What the task requires:
Rewrite the lines below, changing every "Viewport" to "Display" and leaving the rest untouched.

Information provided:
<<<<

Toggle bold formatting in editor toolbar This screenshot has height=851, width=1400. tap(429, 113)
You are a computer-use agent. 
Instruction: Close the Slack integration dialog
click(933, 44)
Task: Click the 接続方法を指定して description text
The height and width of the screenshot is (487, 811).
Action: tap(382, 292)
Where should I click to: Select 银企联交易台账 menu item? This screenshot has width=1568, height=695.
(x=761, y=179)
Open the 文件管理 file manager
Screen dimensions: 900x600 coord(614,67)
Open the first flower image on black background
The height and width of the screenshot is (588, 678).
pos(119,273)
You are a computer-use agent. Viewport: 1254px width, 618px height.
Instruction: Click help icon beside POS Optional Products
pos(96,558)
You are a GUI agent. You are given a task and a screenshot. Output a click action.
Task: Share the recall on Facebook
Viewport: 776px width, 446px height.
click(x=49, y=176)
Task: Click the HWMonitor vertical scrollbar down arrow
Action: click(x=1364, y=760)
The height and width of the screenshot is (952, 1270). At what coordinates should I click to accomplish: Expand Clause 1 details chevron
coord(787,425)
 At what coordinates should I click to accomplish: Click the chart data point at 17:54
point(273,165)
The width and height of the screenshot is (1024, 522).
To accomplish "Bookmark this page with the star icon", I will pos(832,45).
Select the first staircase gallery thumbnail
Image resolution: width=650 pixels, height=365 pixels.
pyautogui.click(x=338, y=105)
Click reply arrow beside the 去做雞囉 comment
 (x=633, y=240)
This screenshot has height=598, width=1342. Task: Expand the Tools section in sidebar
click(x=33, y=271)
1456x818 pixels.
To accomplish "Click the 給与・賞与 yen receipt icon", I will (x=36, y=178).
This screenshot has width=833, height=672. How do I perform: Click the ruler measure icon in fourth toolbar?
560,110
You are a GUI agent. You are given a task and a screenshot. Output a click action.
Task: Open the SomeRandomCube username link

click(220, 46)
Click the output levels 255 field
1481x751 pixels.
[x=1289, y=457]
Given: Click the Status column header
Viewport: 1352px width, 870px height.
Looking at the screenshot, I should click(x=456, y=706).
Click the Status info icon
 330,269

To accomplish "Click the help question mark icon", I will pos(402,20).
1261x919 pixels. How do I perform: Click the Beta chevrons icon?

>>>>

Task output:
Toggle bold formatting in editor toolbar This screenshot has height=851, width=1400. tap(429, 113)
You are a computer-use agent. 
Instruction: Close the Slack integration dialog
click(933, 44)
Task: Click the 接続方法を指定して description text
The height and width of the screenshot is (487, 811).
Action: tap(382, 292)
Where should I click to: Select 银企联交易台账 menu item? This screenshot has width=1568, height=695.
(x=761, y=179)
Open the 文件管理 file manager
Screen dimensions: 900x600 coord(614,67)
Open the first flower image on black background
The height and width of the screenshot is (588, 678).
pos(119,273)
You are a computer-use agent. Display: 1254px width, 618px height.
Instruction: Click help icon beside POS Optional Products
pos(96,558)
You are a GUI agent. You are given a task and a screenshot. Output a click action.
Task: Share the recall on Facebook
Display: 776px width, 446px height.
click(x=49, y=176)
Task: Click the HWMonitor vertical scrollbar down arrow
Action: click(x=1364, y=760)
The height and width of the screenshot is (952, 1270). At what coordinates should I click to accomplish: Expand Clause 1 details chevron
coord(787,425)
 At what coordinates should I click to accomplish: Click the chart data point at 17:54
point(273,165)
The width and height of the screenshot is (1024, 522).
To accomplish "Bookmark this page with the star icon", I will pos(832,45).
Select the first staircase gallery thumbnail
Image resolution: width=650 pixels, height=365 pixels.
pyautogui.click(x=338, y=105)
Click reply arrow beside the 去做雞囉 comment
 (x=633, y=240)
This screenshot has height=598, width=1342. Task: Expand the Tools section in sidebar
click(x=33, y=271)
1456x818 pixels.
To accomplish "Click the 給与・賞与 yen receipt icon", I will (x=36, y=178).
This screenshot has width=833, height=672. How do I perform: Click the ruler measure icon in fourth toolbar?
560,110
You are a GUI agent. You are given a task and a screenshot. Output a click action.
Task: Open the SomeRandomCube username link

click(220, 46)
Click the output levels 255 field
1481x751 pixels.
[x=1289, y=457]
Given: Click the Status column header
Display: 1352px width, 870px height.
Looking at the screenshot, I should click(x=456, y=706).
Click the Status info icon
 330,269

To accomplish "Click the help question mark icon", I will pos(402,20).
1261x919 pixels. How do I perform: Click the Beta chevrons icon?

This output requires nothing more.